Modeling in measurement science: from the prescriptive model to the descriptive model for the practical implementation of the former

F. Paveze
Системи обробки інформації. — 2018. — № 4(155). – С. 134-139.
UDK 006.91
Article language: english
Annotations languages:


Annotation: In measurement science the object of a measurement is called “measurand”. It is defined in VIM:2012 clause 2.3 as “quantity intended to be measured” (but in GUM:1995, B.2.9 it is defined instead according to VIM:1993 clause 2.6 “particular quantity subject to measurement”. In VIM:2012, NOTE 1 to clause 2.3 specifies “the specification of a measurand requires … description [i.e., a model] of the state of the phenomenon, body, or substance”. The concept of measurand should be shared by the relevant Community, because the same measurand is supposed to be the object of replicated measures that must be comparable, i.e., it should be recognised as a quantity having a current recognisable meaning for the community. In the dialect of the science philosophers, this means that it should be projected into a “social framework”. Also in the scientific frame this means that the measurand model must be of the “prescriptive” type, meaning “giving directions or injunctions”— not always meaning “physical model”. The design of an experiment (DoE) must start from this initial conceptual model of the measurand, “socially shared”, not from the building up of the descriptive model (often called the “experimental model”) of the measuring system, which is specific to each measurement arrangement. Also each measuring system must be modelled, based on the specific solutions that are chosen in order to implement the prescription in each experiment. The initial conceptual model, being independent on any specific experimental implementation, is clearly a highly idealised one. It does not even allow appreciating the experimental difficulties and compromise (which are graduated depending on the target uncertainty). They arise from three categories of sources indicated in the VIM:2012: 1) the phenomenon, body, or substance; 2) the measuring system; 3) the conditions under which the measurement is carried out. A corresponding model must describe the measurement conditions (often called “physical”, “experimental” or “observation” model—here it does not necessarily correspond to any of them). The paper discusses the non-simple roadmap bringing from the prescriptive model to the descriptive one.

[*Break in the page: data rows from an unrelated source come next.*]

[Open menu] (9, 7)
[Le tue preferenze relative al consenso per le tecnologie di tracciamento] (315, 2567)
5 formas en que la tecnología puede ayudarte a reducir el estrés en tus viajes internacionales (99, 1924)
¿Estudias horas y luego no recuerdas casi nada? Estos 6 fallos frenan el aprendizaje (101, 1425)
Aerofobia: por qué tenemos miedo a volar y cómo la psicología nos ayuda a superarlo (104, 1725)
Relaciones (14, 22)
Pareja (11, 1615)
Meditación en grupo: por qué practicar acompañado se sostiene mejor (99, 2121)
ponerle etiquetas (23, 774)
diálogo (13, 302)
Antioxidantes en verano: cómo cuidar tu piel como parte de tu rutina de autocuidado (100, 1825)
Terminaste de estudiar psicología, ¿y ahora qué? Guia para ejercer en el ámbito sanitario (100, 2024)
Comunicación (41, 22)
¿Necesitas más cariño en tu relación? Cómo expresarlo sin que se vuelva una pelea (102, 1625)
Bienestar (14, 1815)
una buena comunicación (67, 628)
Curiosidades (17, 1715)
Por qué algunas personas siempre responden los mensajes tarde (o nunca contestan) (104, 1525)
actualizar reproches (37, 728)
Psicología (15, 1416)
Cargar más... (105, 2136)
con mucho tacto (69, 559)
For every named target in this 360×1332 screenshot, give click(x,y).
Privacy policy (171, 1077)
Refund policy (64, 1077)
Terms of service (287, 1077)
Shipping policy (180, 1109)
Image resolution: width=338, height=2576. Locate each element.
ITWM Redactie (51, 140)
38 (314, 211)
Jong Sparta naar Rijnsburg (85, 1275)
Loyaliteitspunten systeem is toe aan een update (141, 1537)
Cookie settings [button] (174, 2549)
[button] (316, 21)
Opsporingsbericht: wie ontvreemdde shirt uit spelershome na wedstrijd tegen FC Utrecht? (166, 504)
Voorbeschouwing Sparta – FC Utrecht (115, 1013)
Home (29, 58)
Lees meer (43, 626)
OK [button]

Keywords: measurand, model of the measurand, prescriptive model, descriptive model, measurement conditions

References

1. BIPM (2008), International Vocabulary of Metrology – Basic and General Concepts and Associated Terms (VIM), 3rd ed., available at: www.bipm.org/en/publications/ guides.
2. International Organization for Standardization (1993), Guide to the Expression of Uncertainty in Measurement (GUM), Genève, Switzerland.
3. BIPM (1993), International Vocabulary of Metrology – Basic and General Concepts and Associated Terms (VIM), 2rd ed.
4. International Organization for Standardization (2006), Statistics – Vocabulary and Symbols ISO 3534:2006, 3rd ed., Genève, Switzerland.
5. De Courtenay, N. and Grégis F. (2017), The evaluation of measurement uncertainty and its epistemological ramifica-tions, Studies in History and Philosophy of Science, Vol. 65-66, pp. 21-32. https://doi.org/10.1016/j.shpsa.2017.05.003.
6. The Free Dictionary, available at: https://www.thefreedictionary.com/prescriptiveness.
7. Wikipedia, available at: http://wikipedia.org.
8. Pavese, F. (2018), On the classification into random and systematic effects. Advanced Mathematical and Computational Tools in Metrology and Testing XI, http://dx.doi.org/10.1142/9789813274303_0006.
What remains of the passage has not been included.